Angela and I watched the show from the boat. We did miss out on a lot of the sights, but we saw some deer running the fence line at the end of the runway, and the flyovers by the jets were pretty cool too. We saw Ultralite and Dale and they shared jello shots and introduced me to a lot of the forum members that I wanted to meet. I hope I remember everyone. Please pm me your name and screen name so I can catalog all you guys for future fishing trips. Thanks again to the Kinneys for hosting. The band was good and the food looked to be plentiful and free! We packed a picnic lunch for the boat, so we were good, but we appreciated being able to ease over and tie up the boat. We had a nice time. Just wishedI could have met our hosts, but I am sure they were very busy. Thanks again...Mike


----------



## mdrobe2 (Oct 12, 2007)

Here is a list of who I remember meeting...

H2OMark and son

Wade Hatton (Downtime2?) knows my Dad, oddly enough

Clay Doh

Bonita Dan (again)

Badazzchef (again)

brnbser

murphyslaw (joel)

XShark

I don't even know who else. Please post if I met you and forgot guys! I'd like to keep in touch!

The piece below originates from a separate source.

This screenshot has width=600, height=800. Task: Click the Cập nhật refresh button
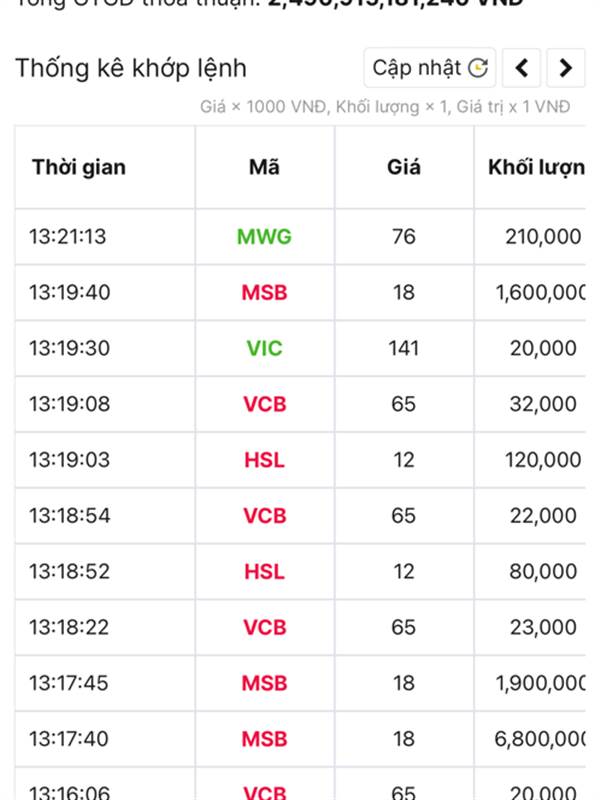(430, 68)
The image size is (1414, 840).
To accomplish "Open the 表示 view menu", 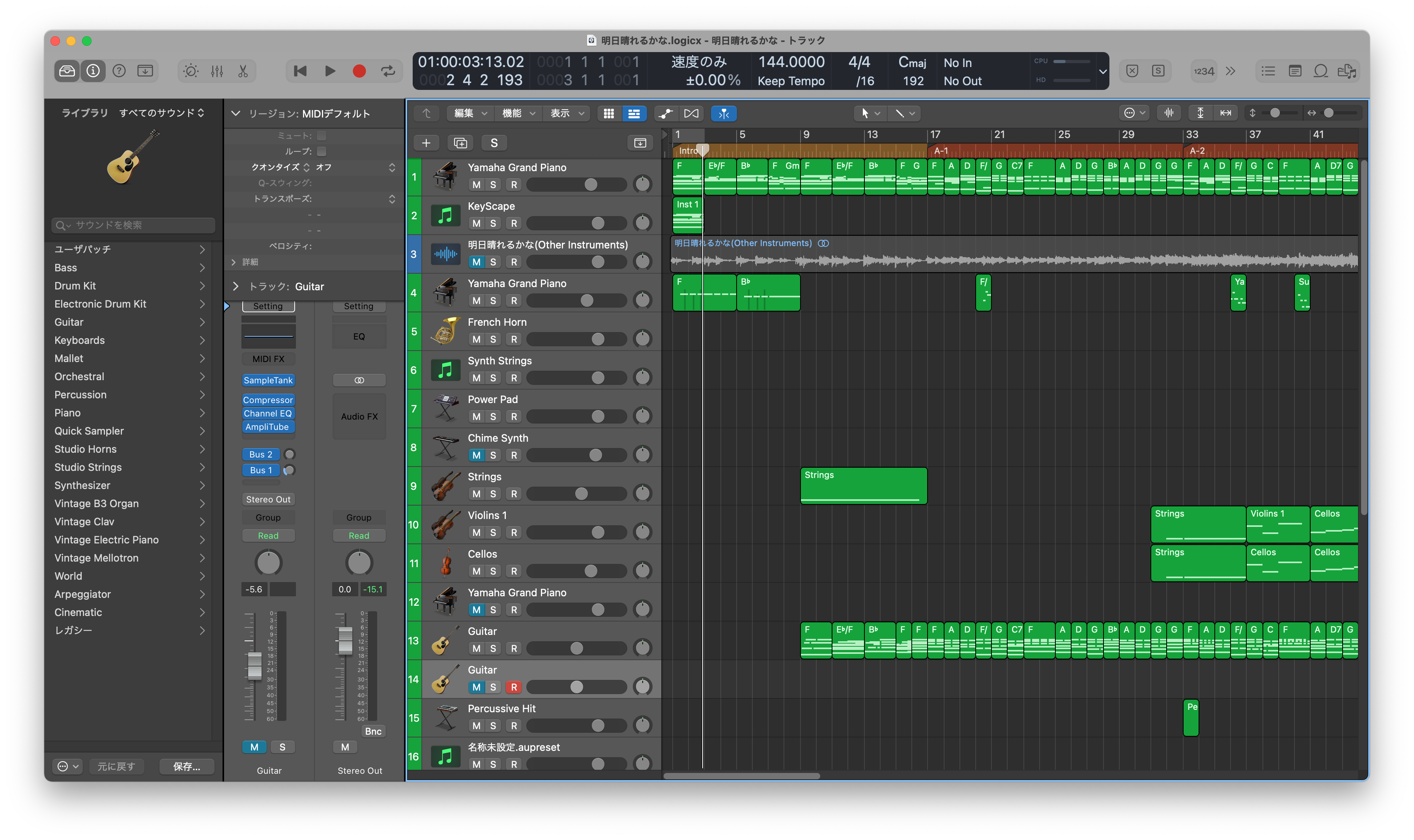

I felt like we should have all worn name tags with our screen names on them. There is one person on the forum I'd love to meet face to face and see what he has to say when he is not on his PC. I'm sure a lot of us feel that way at times.

Bottom line- great party hosted by a nice couple. They provided food and a band and invited everyone, Just wishI could have met them to say thanks, but I know how it is living on the water and hosting parties- you stay busy! All in all it wasa great way to celebrate Angela's 29th birthday and let her see the Blues after being a lifelong P'cola native. First time for her.


----------



## Ultralite (Oct 1, 2007)

well mike, we certainly enjoyed ourself's and as always, nice to see you and angela...a Happy Birthday to a beautiful woman and many more...i say it to all forum members..."go to the gatherings" and meet some people...you never know...i got reel fiesty and his first cousin fred (jawjacker) back in touch from many years past...



just gotta get out there and socialize...not gonna killya....


----------



## X-Shark (Oct 3, 2007)

> I felt like we should have all worn name tags with our screen names on them.




Now I thought about that. 



X-Shark aka Bobby


----------



## mdrobe2 (Oct 12, 2007)

Thanks for the replies guys. It was a fun time for sure and great of the Kinneys to host! Hopefully they will see the post!


----------



## Captain Woody Woods (Oct 2, 2007)

> *X-Shark (11/15/2009)*
> 
> 
> > I felt like we should have all worn name tags with our screen names on them.
> ...


I completely agree with that statement. the last one i went to (oddly enough at same location) i ended up meeting so many more people than i already knew...bout had a damn fit trying to remember everyone's names! that's when it's ok to be like "heeeeeeeeey buddy! how you been?"


----------



## H2OMARK (Oct 2, 2007)

It was nice to meet you Mike. Always good to put a person to a name. That was one heck of a party.


----------